A stopgap funding bill that will keep the government open through mid-December passed the Senate yesterday, the House today, and is expected to receive President Biden’s signature tonight. (Bill text and summary)
CR Buys Time
- The “continuing resolution” (CR) passed Congress after an energy permitting measure sponsored by Sen. Joe Manchin (D-WV) was removed earlier in the week. (Business Insider, Sept. 27)
- The funding bill will keep federal agencies operating through Dec. 16, buying time for lawmakers during the upcoming lame duck session to craft a possible FY2023 “omnibus” budget package by year-end.
- The CR includes reauthorization of the National Flood Insurance Program (NFIP), which has been extended more than 20 times. Bloomberg reported that House Financial Services Chair Maxine Waters (D-CA) wants a longer-term NFIP extension and other program changes. “It has to be bipartisan. We are working on keeping the premiums down, and some of the other issues that have been brought to our attention,” she said.
Lame Duck Awaits
- After the November election and before the new Congress is seated in January, current members of Congress will return for a “lame duck” legislative session. In addition to addressing outstanding legislative issues, lawmakers will meet with newly elected members, organize their respective party conferences, vote on leadership and committee positions, and discuss their post-election policy agendas.

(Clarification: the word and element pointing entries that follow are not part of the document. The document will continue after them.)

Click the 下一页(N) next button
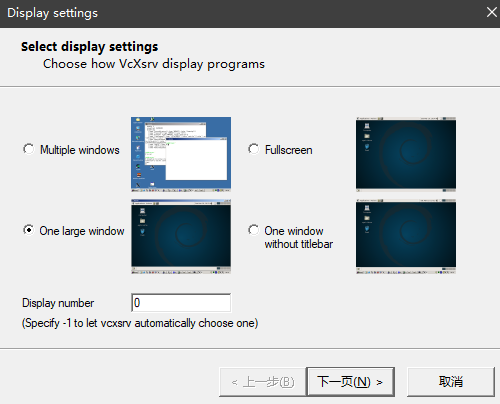Screen dimensions: 500x404 pyautogui.click(x=351, y=382)
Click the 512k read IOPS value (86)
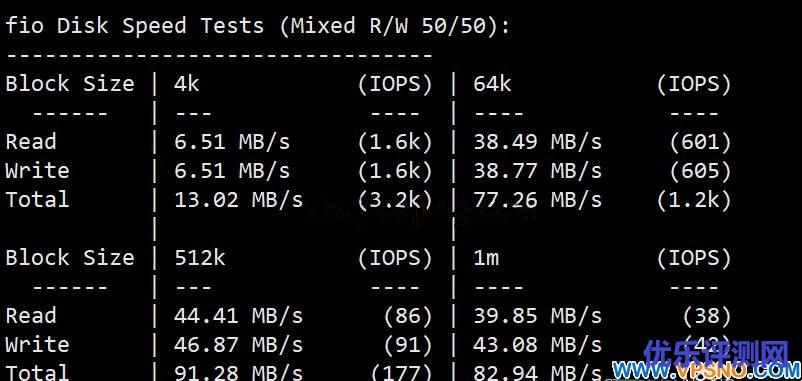Screen dimensions: 802x381 408,316
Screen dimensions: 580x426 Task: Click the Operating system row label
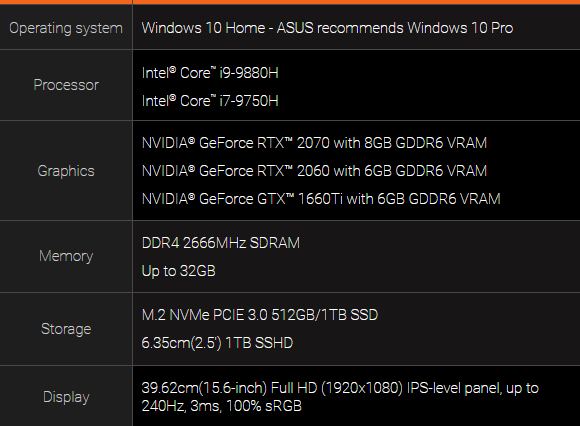tap(66, 28)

- On Thursday, Senate Leader Chuck Schumer announced the Senate would not return until Nov. 14. (The Hill, Sept. 29)
- The House is scheduled to return from recess on Nov. 9, after the midterm elections.

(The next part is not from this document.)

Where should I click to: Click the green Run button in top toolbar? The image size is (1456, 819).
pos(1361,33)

- Legislative issues that will vie for attention in the lame duck session include federal appropriations, reauthorization of defense programs, and expiring tax provisions affecting real estate such as certain temporary expansions of the low-income housing tax credit.
- The elections, tax policy, inflation and other policy issues were among the topics discussed by industry leaders and national lawmakers last week during the Fall Roundtable meeting in Washington. (Roundtable Weekly, Sept. 23).
Next on The Roundtable’s calendar is the Real Estate Capital Policy Advisory Committee (RECPAC) meeting on Nov. 2 in New York City.